Tuesday 5th September: Reuters tests new blockchain tool to authenticate images

Good morning! Today's newsletter is brought to you by Chris, while hiking the Highlands.

There’s more about how publishers are dealing with the rapid rise of generative AI in the fourth story, but this is a fascinating case study in how news companies are moving to tackle GenAI disinformation. Reuters and its partner at Staling Lab are effectively baking data into an image at the moment of creation to establish its provenance. Metadata has been a mainstay of countering disinformation for years, but this is different — it uses a blockchain tool:

“The pictures are then registered into a public blockchain along with any subsequent modification by the Reuters picture desk. This continues until the news agency distributes the photo with all its metadata, edit history and blockchain registration embedded in it. To verify the picture, news customers can compare the unique identifier (hash value) on the public ledger.”

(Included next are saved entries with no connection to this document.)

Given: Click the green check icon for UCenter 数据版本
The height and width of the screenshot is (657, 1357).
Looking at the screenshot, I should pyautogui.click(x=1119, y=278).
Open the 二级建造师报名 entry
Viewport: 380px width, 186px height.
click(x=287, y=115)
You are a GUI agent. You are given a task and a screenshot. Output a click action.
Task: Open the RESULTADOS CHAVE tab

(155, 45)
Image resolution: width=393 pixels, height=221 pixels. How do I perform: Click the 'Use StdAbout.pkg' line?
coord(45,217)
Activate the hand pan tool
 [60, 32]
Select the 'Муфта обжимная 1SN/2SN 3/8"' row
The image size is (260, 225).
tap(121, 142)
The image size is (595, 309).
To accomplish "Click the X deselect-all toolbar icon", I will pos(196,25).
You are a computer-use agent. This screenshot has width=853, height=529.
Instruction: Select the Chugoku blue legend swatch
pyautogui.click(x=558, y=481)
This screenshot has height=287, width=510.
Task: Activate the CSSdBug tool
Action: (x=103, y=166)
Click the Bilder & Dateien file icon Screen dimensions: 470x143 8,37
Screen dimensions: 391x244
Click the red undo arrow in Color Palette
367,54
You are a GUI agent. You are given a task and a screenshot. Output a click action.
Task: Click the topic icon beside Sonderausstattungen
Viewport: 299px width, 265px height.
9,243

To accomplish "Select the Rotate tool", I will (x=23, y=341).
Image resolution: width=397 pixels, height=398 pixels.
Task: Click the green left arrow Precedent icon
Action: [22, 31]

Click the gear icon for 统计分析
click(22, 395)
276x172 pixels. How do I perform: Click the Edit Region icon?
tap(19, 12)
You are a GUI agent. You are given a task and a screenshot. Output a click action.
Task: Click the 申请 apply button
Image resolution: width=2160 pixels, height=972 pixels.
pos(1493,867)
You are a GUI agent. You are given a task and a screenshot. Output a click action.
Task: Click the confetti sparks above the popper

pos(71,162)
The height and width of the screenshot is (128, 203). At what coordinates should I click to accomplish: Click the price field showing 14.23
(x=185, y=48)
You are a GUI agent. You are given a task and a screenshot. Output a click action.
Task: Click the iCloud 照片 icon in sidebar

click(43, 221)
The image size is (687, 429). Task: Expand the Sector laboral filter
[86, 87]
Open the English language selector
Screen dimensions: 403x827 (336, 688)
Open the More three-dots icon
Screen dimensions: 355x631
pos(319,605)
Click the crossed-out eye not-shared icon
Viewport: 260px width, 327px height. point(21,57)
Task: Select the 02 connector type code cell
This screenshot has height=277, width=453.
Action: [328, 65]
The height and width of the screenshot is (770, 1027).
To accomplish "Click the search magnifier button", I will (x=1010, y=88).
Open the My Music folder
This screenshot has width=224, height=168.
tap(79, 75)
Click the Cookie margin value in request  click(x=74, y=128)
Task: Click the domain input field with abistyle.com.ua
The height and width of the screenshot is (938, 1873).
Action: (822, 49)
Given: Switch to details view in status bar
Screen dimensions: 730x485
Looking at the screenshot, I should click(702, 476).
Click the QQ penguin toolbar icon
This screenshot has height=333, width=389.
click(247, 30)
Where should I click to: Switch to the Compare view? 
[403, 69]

This is a wonderful thought — but you do have to wonder how many news consumers will actually go through the process of learning how to do that for themselves. I’ve written about how we need to understand the context for disinformation creation as much as the techniques used to do so, so I’m hopeful — but simultaneously doubtful — this will move the needle all that much.

Remember when Channel 4 was obviously doing sooo badly that the UK government was ready to privatise it — despite not knowing how it is owned and operated — in a definitely-not-political-motivated move? Well now it’s doubling down on its stock of content and ambitions by launching two new channels in the US.

Been a bad day for social networks, which have been accused of both not doing enough to curb Russian interference and propaganda from appearing on their services, and also in Twitter’s case (got to love the Guardian just flat-out refusing to call it X) actively helping Saudi Arabia commit human rights abuses.

The Guardian is joining a list of publications that aren’t waiting for legislation or deals to arrive to prevent OpenAI from using its content to train its machine learning tools. Look, the current UK government at least is going to take a thousand years to come to up with anything decent on this, so fair play to the papers that are making their own moves.